Using Software to Save Lives
Founded by a Mayo Clinic doctor regarded as one of the top patient safety experts in the nation, HB Healthcare Safety (HBHS) believes that “no one should ever suffer or die as a result of process or system failures.”
After spending years collecting and reviewing data on patient mortality at Mayo, HBHS wanted to create a system that would allow hospitals across the country to input, aggregate and analyze information on mortality, failures of healthcare delivery, adverse events and diagnostic errors.
The goal? "Help healthcare systems pinpoint the common causes of patient harm in their systems and processes, provide technology that monitors the action and inactions that lead to harm and develop processes addressing failures of care delivery.”
In other words: use software to help improve patient care and save people’s lives.
Delivering a quality minimum viable product on a tight deadline
HBHS came to The Nerdery with a clear understanding of what they wanted to accomplish, but didn’t know how to get there. The founder relied on our team of experts to make the key technology decisions that would bring her vision to life.

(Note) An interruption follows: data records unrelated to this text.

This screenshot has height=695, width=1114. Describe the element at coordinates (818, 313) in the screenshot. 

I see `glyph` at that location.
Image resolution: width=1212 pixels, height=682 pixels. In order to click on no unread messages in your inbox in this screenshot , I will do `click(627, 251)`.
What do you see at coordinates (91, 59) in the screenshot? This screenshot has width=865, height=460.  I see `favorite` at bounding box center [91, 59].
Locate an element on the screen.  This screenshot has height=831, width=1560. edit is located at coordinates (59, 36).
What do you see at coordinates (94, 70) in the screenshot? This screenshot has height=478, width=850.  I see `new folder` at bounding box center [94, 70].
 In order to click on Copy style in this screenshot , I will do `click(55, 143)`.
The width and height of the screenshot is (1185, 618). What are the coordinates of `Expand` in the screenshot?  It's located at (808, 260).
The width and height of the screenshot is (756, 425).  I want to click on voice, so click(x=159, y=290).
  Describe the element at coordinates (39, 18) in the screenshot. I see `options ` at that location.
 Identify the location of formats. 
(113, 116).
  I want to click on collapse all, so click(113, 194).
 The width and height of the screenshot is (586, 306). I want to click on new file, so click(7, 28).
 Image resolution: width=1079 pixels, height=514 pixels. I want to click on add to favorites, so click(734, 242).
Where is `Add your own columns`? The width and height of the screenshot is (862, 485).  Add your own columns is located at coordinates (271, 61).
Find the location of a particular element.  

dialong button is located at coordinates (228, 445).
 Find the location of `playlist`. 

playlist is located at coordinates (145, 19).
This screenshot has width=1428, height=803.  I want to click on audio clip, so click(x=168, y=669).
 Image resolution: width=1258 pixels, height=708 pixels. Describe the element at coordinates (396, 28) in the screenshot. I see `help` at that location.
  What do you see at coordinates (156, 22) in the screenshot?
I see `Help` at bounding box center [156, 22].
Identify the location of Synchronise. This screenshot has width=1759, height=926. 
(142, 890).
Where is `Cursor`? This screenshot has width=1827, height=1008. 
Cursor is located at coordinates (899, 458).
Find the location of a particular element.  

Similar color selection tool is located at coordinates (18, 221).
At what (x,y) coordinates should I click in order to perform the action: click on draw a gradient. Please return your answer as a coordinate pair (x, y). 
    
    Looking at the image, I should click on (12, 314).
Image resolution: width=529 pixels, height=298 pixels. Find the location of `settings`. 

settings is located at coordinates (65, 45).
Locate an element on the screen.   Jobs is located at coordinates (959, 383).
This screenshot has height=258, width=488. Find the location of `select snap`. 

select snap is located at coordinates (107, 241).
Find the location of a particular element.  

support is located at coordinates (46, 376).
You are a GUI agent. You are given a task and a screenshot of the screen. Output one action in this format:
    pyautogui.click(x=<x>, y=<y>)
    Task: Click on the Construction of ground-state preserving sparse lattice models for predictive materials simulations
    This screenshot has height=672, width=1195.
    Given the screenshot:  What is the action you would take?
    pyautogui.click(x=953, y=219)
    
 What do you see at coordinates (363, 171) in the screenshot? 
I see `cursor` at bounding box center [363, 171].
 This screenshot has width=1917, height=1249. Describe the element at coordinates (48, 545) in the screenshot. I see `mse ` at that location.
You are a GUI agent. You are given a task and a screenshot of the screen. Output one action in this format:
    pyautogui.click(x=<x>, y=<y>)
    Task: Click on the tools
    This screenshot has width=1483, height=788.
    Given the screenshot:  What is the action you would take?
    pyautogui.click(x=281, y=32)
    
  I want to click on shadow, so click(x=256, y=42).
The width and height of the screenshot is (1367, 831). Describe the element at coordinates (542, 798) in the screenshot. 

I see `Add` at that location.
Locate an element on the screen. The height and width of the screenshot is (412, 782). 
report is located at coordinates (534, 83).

In order to provide a concept to hospitals and sell their product pre-launch, HBHS needed a minimum viable product (MVP) completed in under five months. We chose to use Ruby on Rails to allow us to move and iterate quickly in phase one of the project, while still giving HBHS the flexibility to grow and change as business needs evolved.
Using interactive wireframes and prototyping tools we presented HBHS with a working demo of their Safety Learning System that could serve as a pre-launch sales tool. Based on the strength of HBHS’s concept and the designs we created, HBHS was able to sell the system to 19 different hospitals — with more lined up — before the final product was even launched.
Real world impact
Since completing phase two, the Safety Learning System has been adopted by eight U.S. health care organizations and is now deployed in 21 hospitals. Our team is continuing to work with HBHS iterating and improving the system to include complex reporting functionality that will allow hospitals to view trends within their institutions, and proactively make changes to improve patient care.
As HBHS founder and CEO Jeanne Huddleston puts it, through this tool we can “help hospitals across the world learn from their failures to end suffering caused by healthcare delivery."